An online-only account doesn’t give you the opportunity to build a relationship with a banker or the bank even if it’s the best online savings account available. I realize bank relationships can be important if you’re planning to apply for a mortgage or other type of loan but at the same time, I don’t think you have to make it an either-or situation.

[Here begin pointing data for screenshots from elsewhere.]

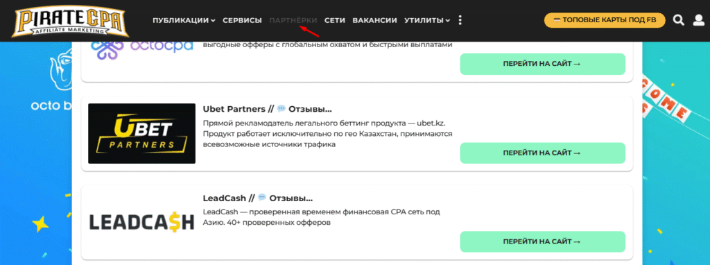Open the search magnifier icon
Viewport: 710px width, 265px height.
point(678,20)
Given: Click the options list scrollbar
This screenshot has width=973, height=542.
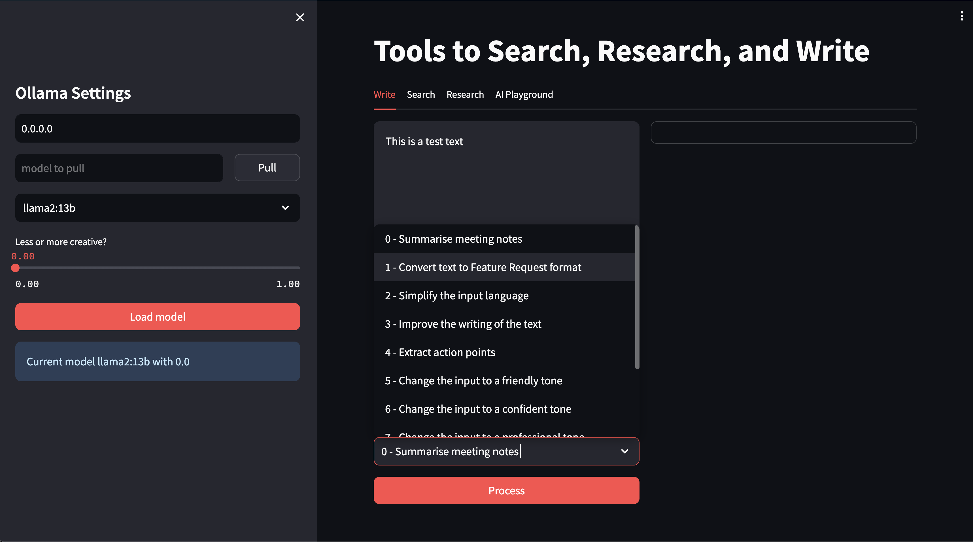Looking at the screenshot, I should click(637, 297).
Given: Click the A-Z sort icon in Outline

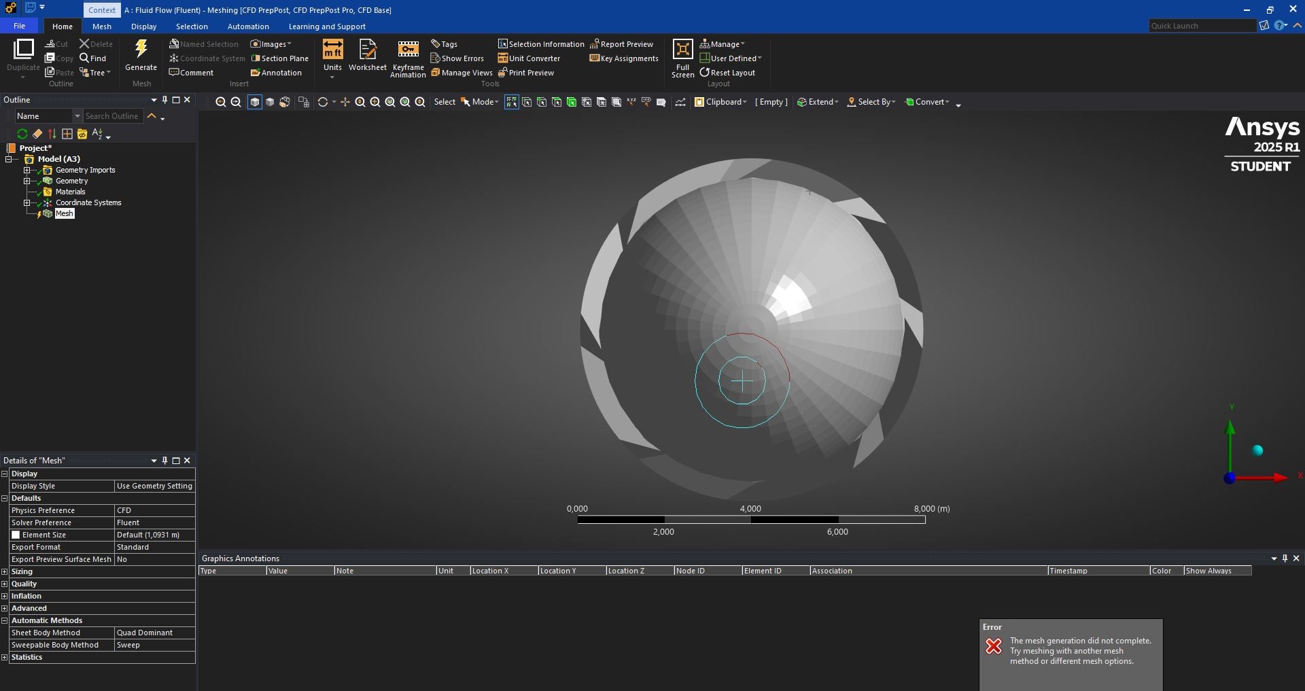Looking at the screenshot, I should (x=97, y=134).
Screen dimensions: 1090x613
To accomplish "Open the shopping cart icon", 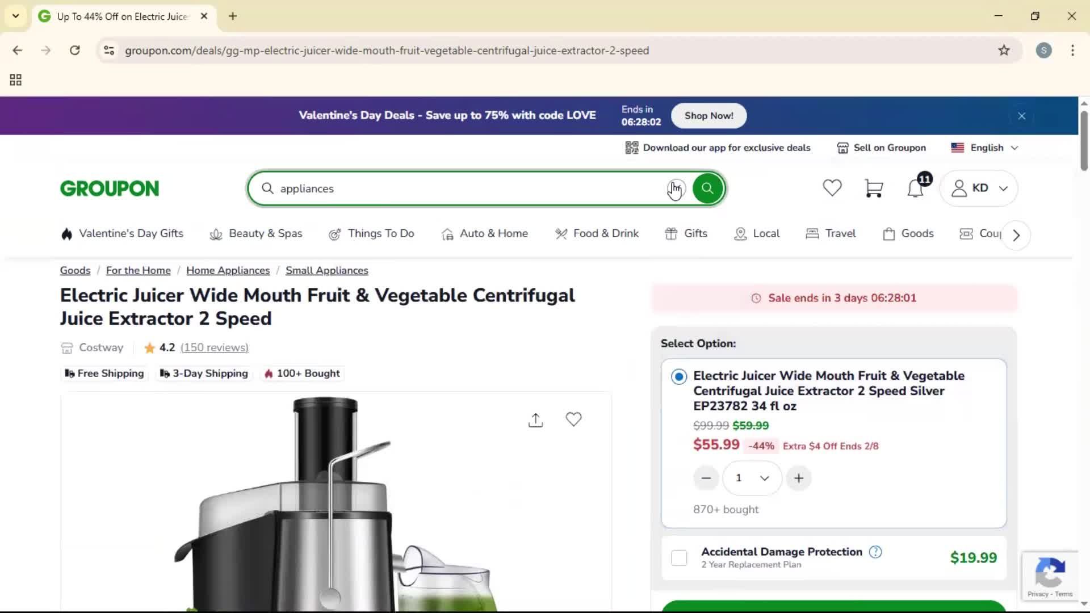I will 874,188.
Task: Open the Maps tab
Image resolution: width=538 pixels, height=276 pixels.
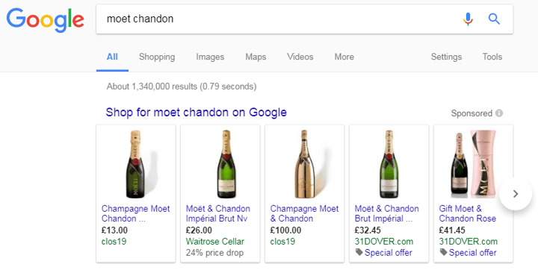Action: coord(256,57)
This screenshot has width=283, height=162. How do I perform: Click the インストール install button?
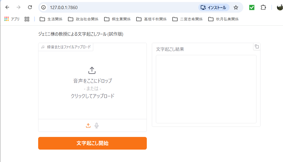(x=214, y=7)
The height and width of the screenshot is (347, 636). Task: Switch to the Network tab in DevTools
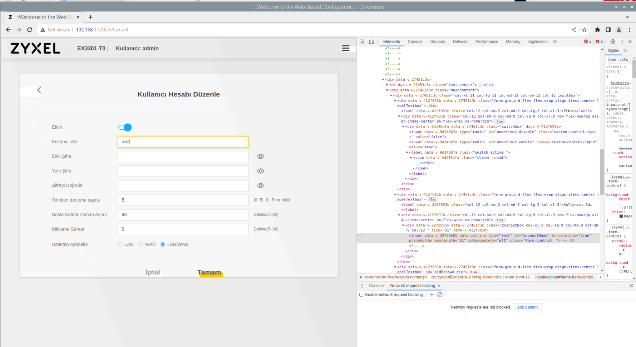[460, 42]
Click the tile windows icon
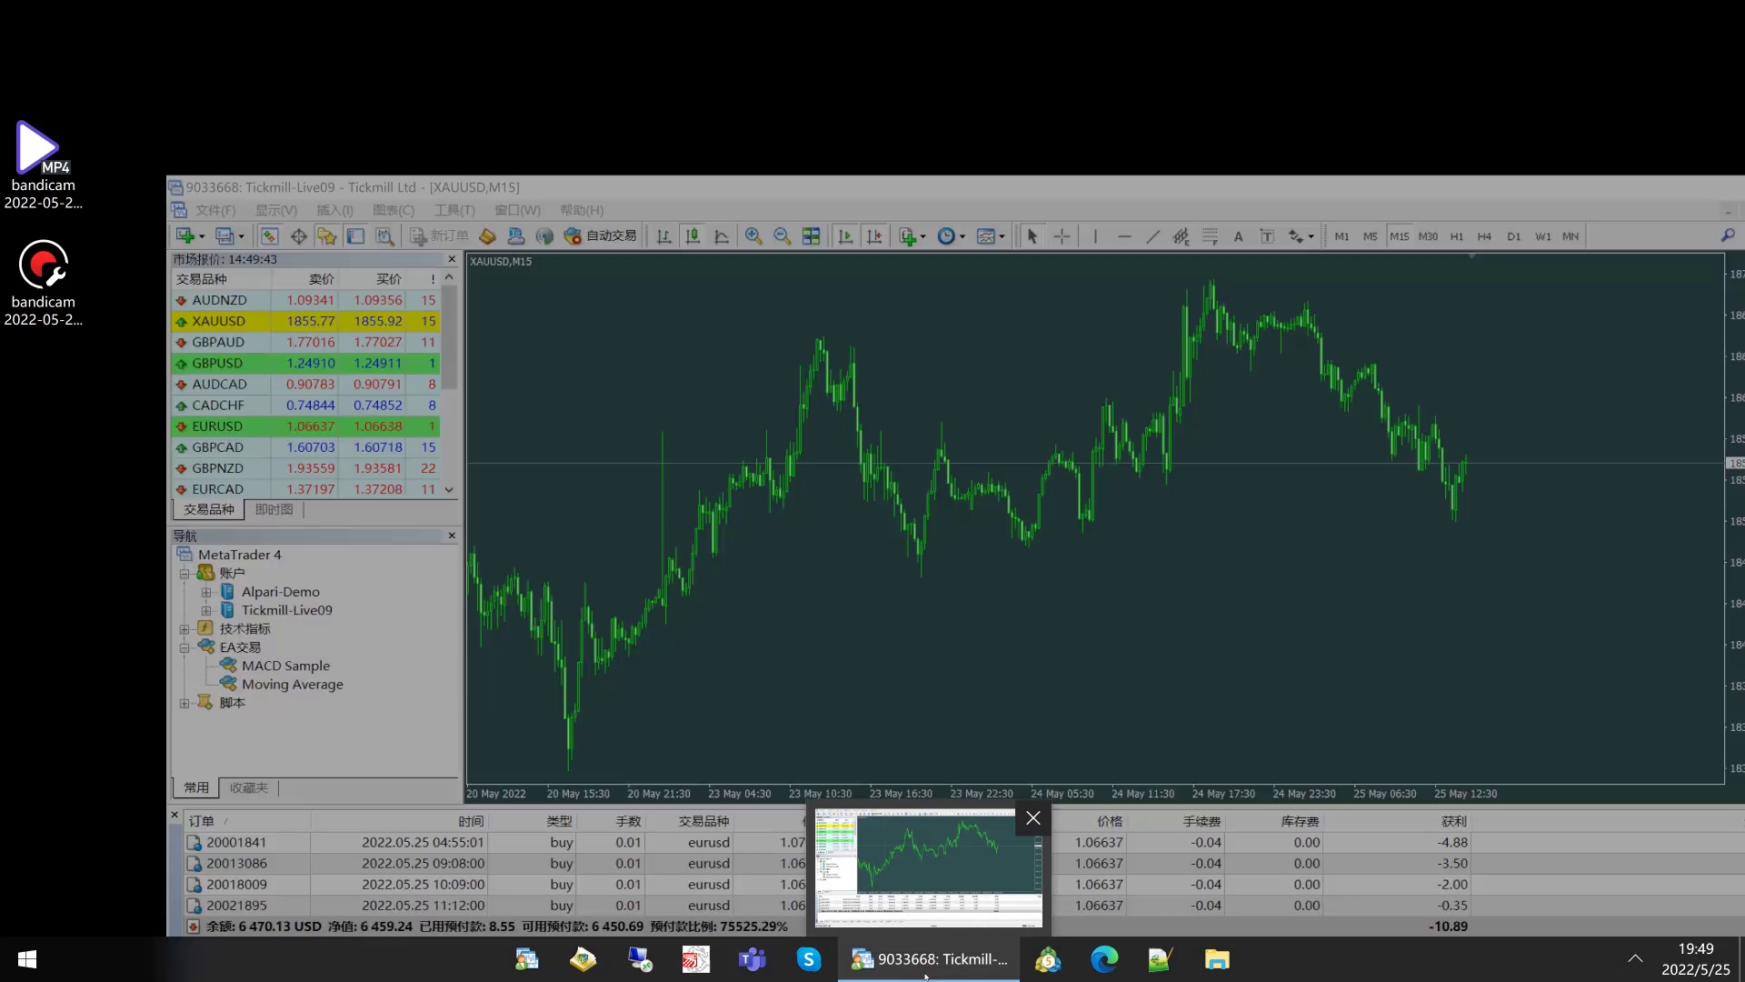The width and height of the screenshot is (1745, 982). click(x=811, y=236)
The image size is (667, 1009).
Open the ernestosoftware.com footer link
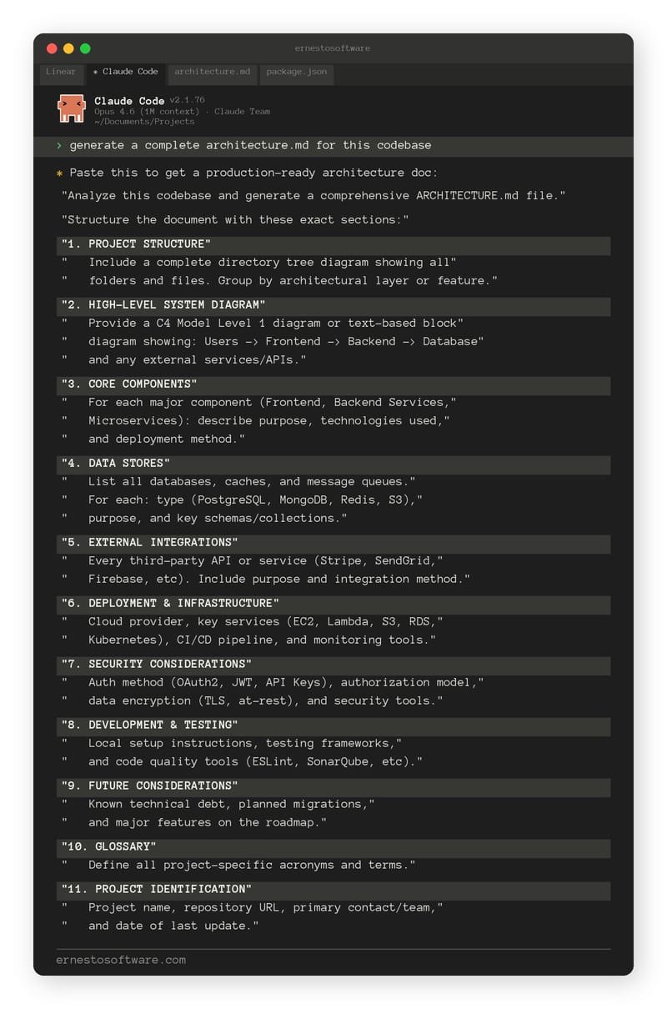[x=121, y=960]
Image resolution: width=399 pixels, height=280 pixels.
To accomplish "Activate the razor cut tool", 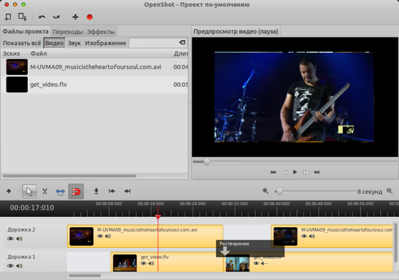I will [44, 191].
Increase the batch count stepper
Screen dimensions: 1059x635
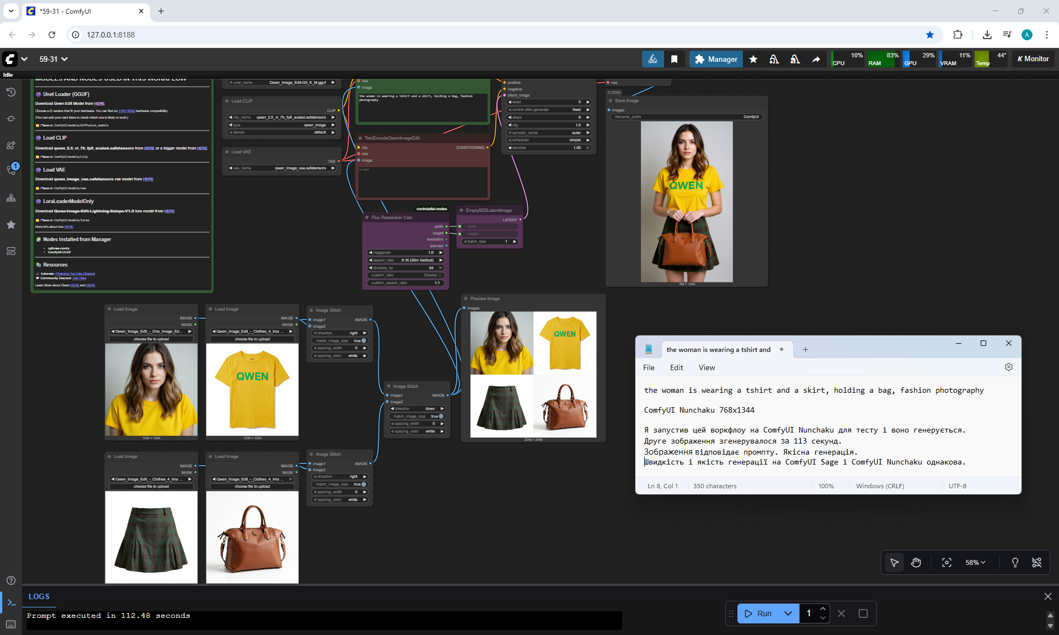(x=823, y=609)
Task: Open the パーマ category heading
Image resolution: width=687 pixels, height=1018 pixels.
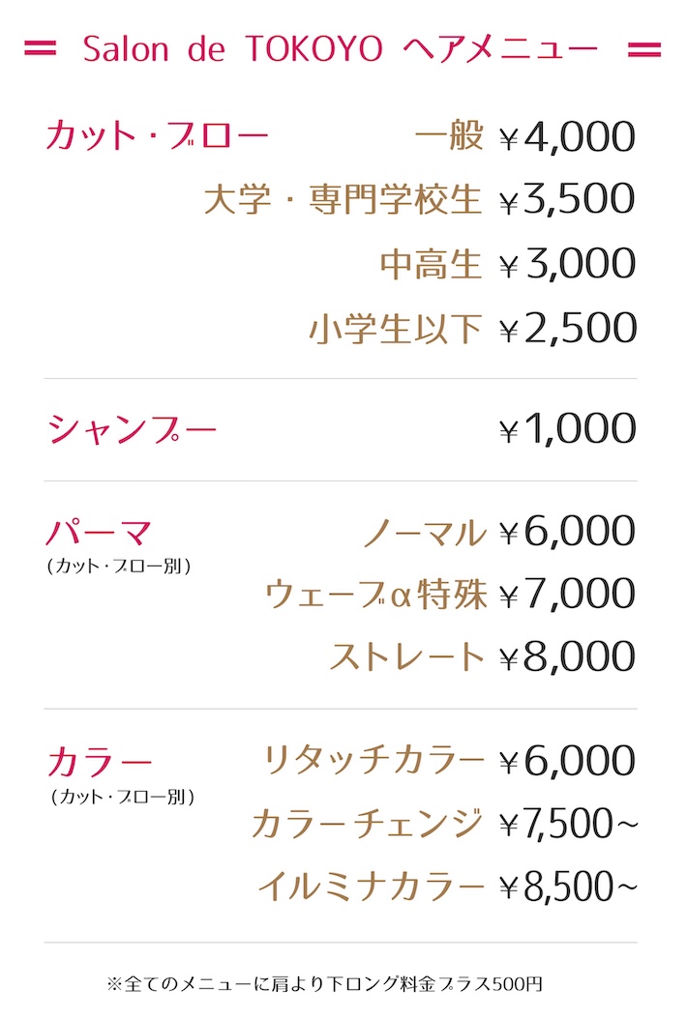Action: tap(99, 532)
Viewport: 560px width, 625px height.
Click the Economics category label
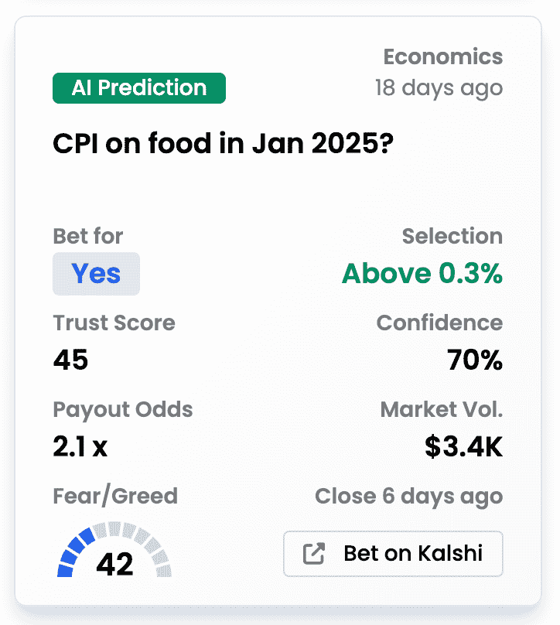(x=443, y=56)
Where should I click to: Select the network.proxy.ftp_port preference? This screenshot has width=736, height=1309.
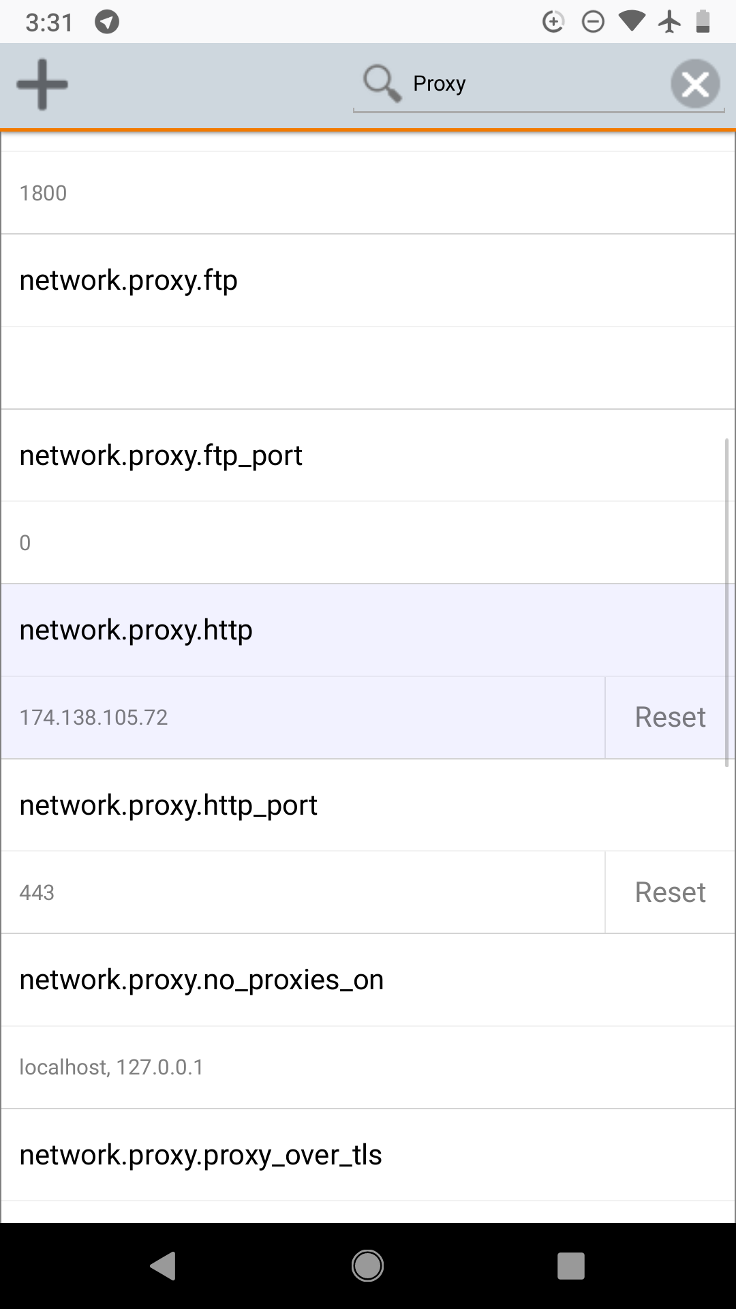161,455
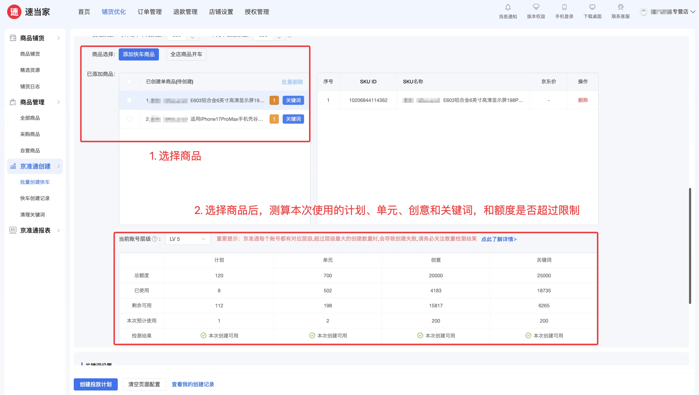Open 快车创建记录 in sidebar
The width and height of the screenshot is (699, 395).
tap(35, 198)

Just because you go ahead and open an OSA doesn’t mean you have to automatically cancel all your accounts with any given institution. As a matter of fact, that’s not what I’m suggesting at all. Instead, my accounts at Ally are a complementary solution to accounts I still keep at a brick and mortar bank, that’s designed to provide more attractive returns for short terms financial goals such as an emergency fund.
What Else is Out There?
I was catching up on several posts about FinCon 2017 and for some reason, I ended up landing on the Financial Panther blog. I was reading Kevin’s take on the conference and couldn’t avoid seeing a couple of posts he had on a savings account paying 5% APY. I was skeptical and started reading. The two posts were very thorough and explained the strategy that one must follow; however, I will tell give you a heads up it requires a little bit of work but not enough to discourage you from pursuing. Feel free to follow the 4 links listed below: the first two are for the accounts you need to open [if you use my link we’ll both get $20] and the other two are links to Kevin’s posts that walk you step-by-step on how to execute this awesome strategy.
- Netspend Account: referral code 
- Insight Card: referral code
- Financial Panther: Netspend Account
- Financial Panther: Insight Card
- You should consider opening an Online Savings Account and parking your emergency fund in this type of account.
- I totally recommend Ally Bank; however, do your due diligence and choose an option that works for you.
- You really can’t beat making 125x+ more on your money compared to a brick and mortar bank.
- Who cares about branches and relationships as long as you’re letting your money work smarter for you.
- You don’t have to make it an either-or. Just because you open an OSA doesn’t mean you have to drop other accounts.
- I have already requested my Netspend and Insight cards to explore the 5% APY they advertise on their accounts.
- Stay tuned for an update to this post or a separate one about the Netspend and Insight experience.
What about you? do you have an OSA? if not, where do you park your emergency fun?